Funds for breastfeeding clinic nearing end

Centre of ‘last resort’ for 2,400 mothers a year with breastfeeding issues makes appeal to public

Sep 22, 2008 04:30 AM

Andrea Gordon
Family Issues Reporter

A renowned Toronto clinic that has helped thousands of mothers successfully breastfeed their infants is pleading for financial help to keep its doors open.

The Newman Breastfeeding Clinic & Institute, which sees about 2,400 mothers a year and is a popular resource for educators and health-care professionals, has been financed privately by a family foundation since 2005.

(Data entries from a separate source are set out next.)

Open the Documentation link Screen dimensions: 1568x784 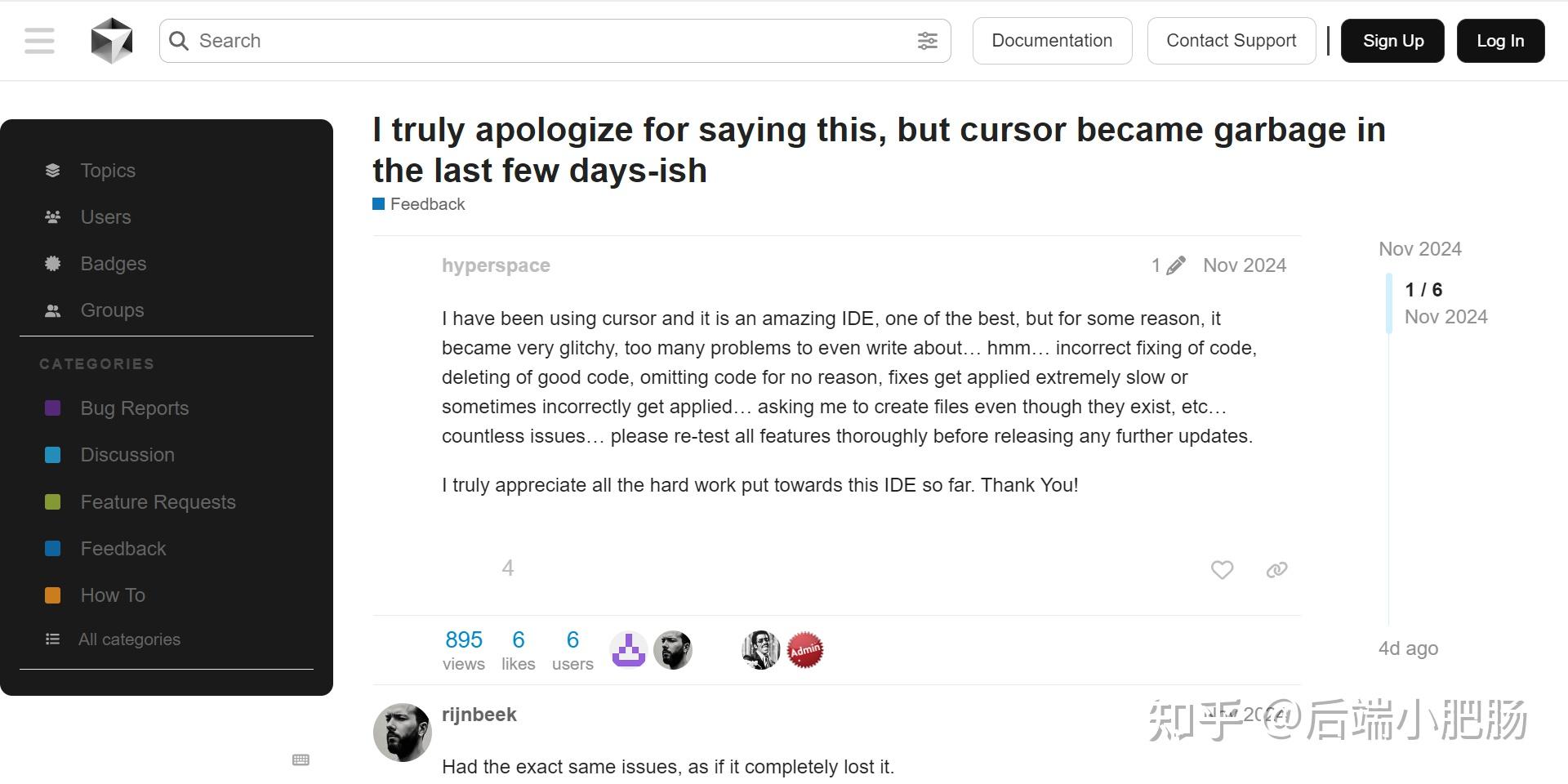tap(1052, 40)
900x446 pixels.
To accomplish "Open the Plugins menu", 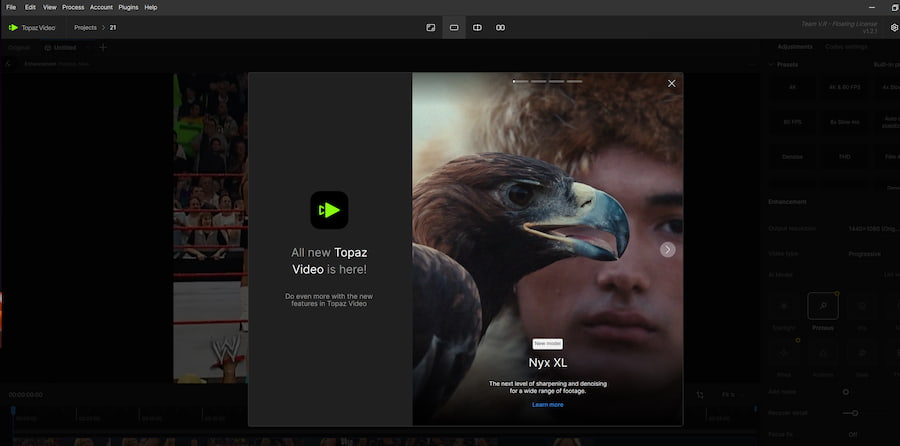I will (128, 7).
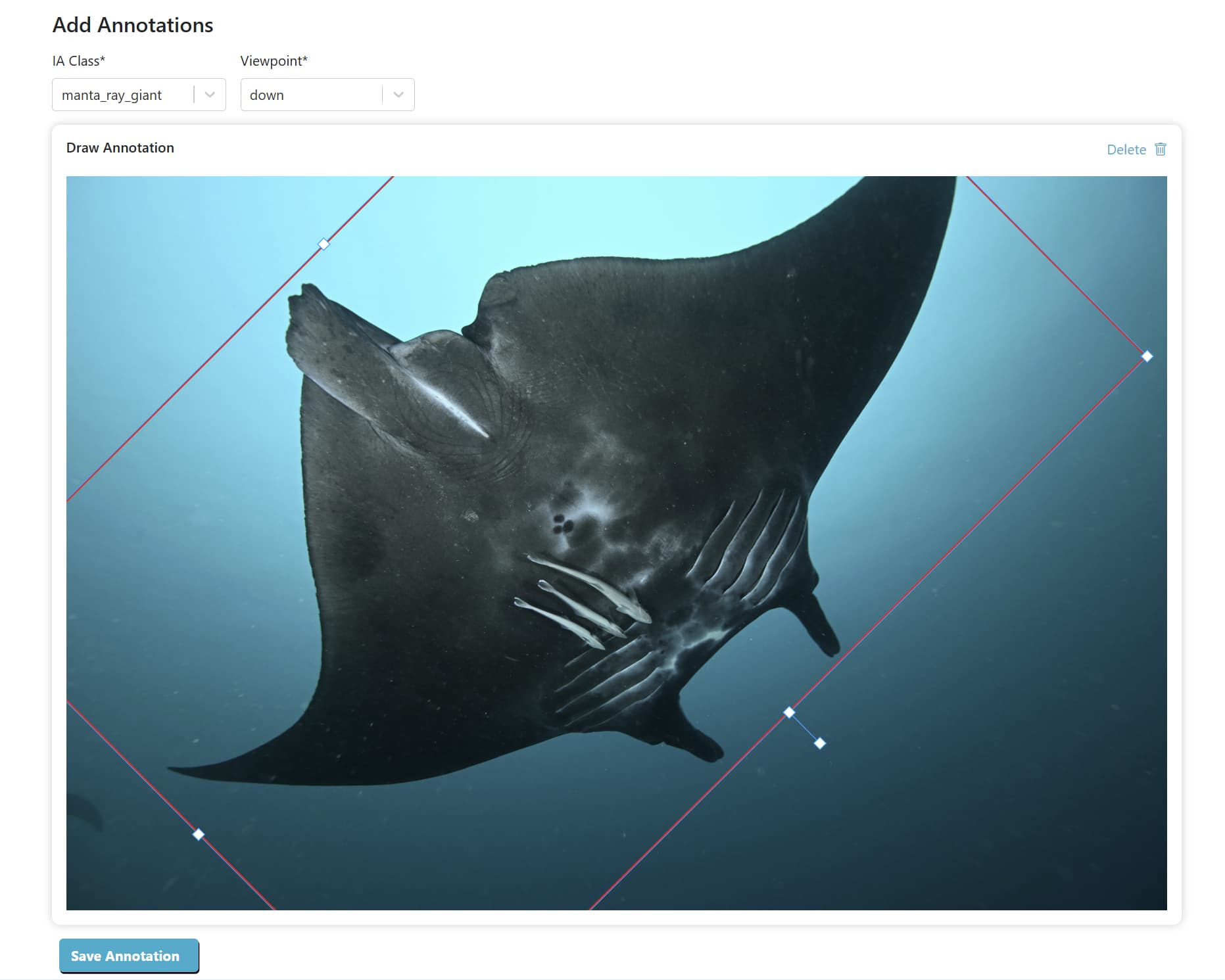The height and width of the screenshot is (980, 1225).
Task: Click the Delete annotation link
Action: coord(1126,149)
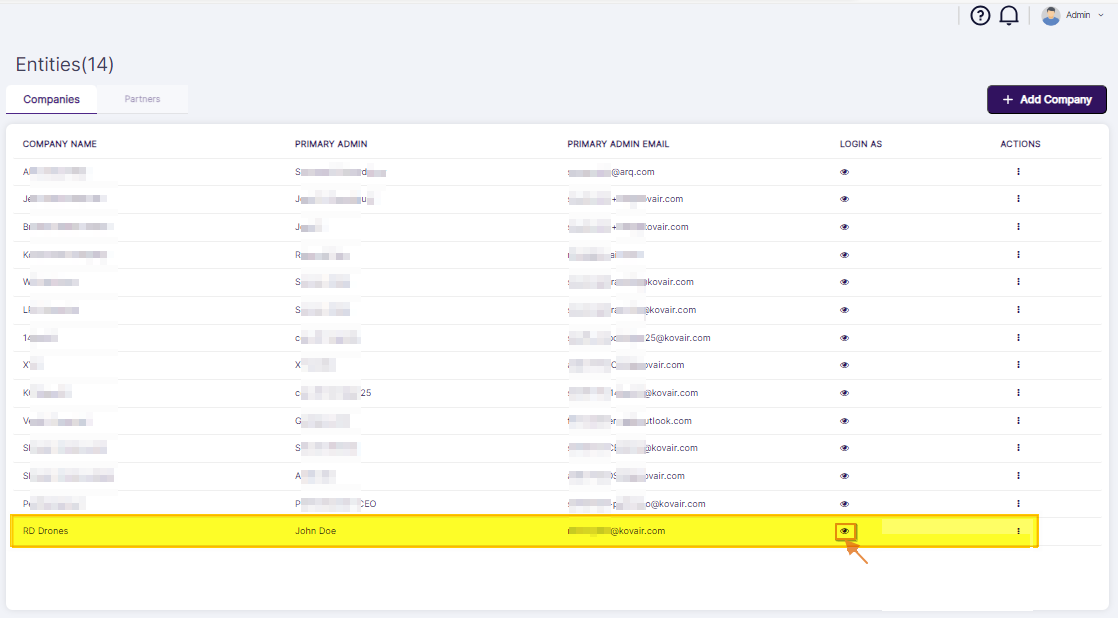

On Sept. 30 that arrangement will end, clinic founder and pediatrician Dr. Jack Newman said yesterday. The clinic will only be able to operate for a couple of months without more money. Newman is prepared to use his own savings, but only for a little while.

“We tend to be the place of last resort for mothers who aren’t able to find help from other clinics or from private lactation consultants or public health nurses,” he said. “This will mean a lot of those mothers are not going to make it through” breastfeeding.

Kari Crawford, 30, of Markham is among the many new moms who have turned to the clinic for emotional and practical support. Her son Andrew, born a week ago by Caesarean, had trouble breastfeeding, which became more difficult after he was fed by bottle in hospital.

Overwhelmed by frustration and conflicting opinions, Crawford sought help at Newman’s clinic on her sister’s advice. Yesterday, during her second visit and with the help of clinic co-founder Edith Kernerman, her son latched on for his most successful stint yet.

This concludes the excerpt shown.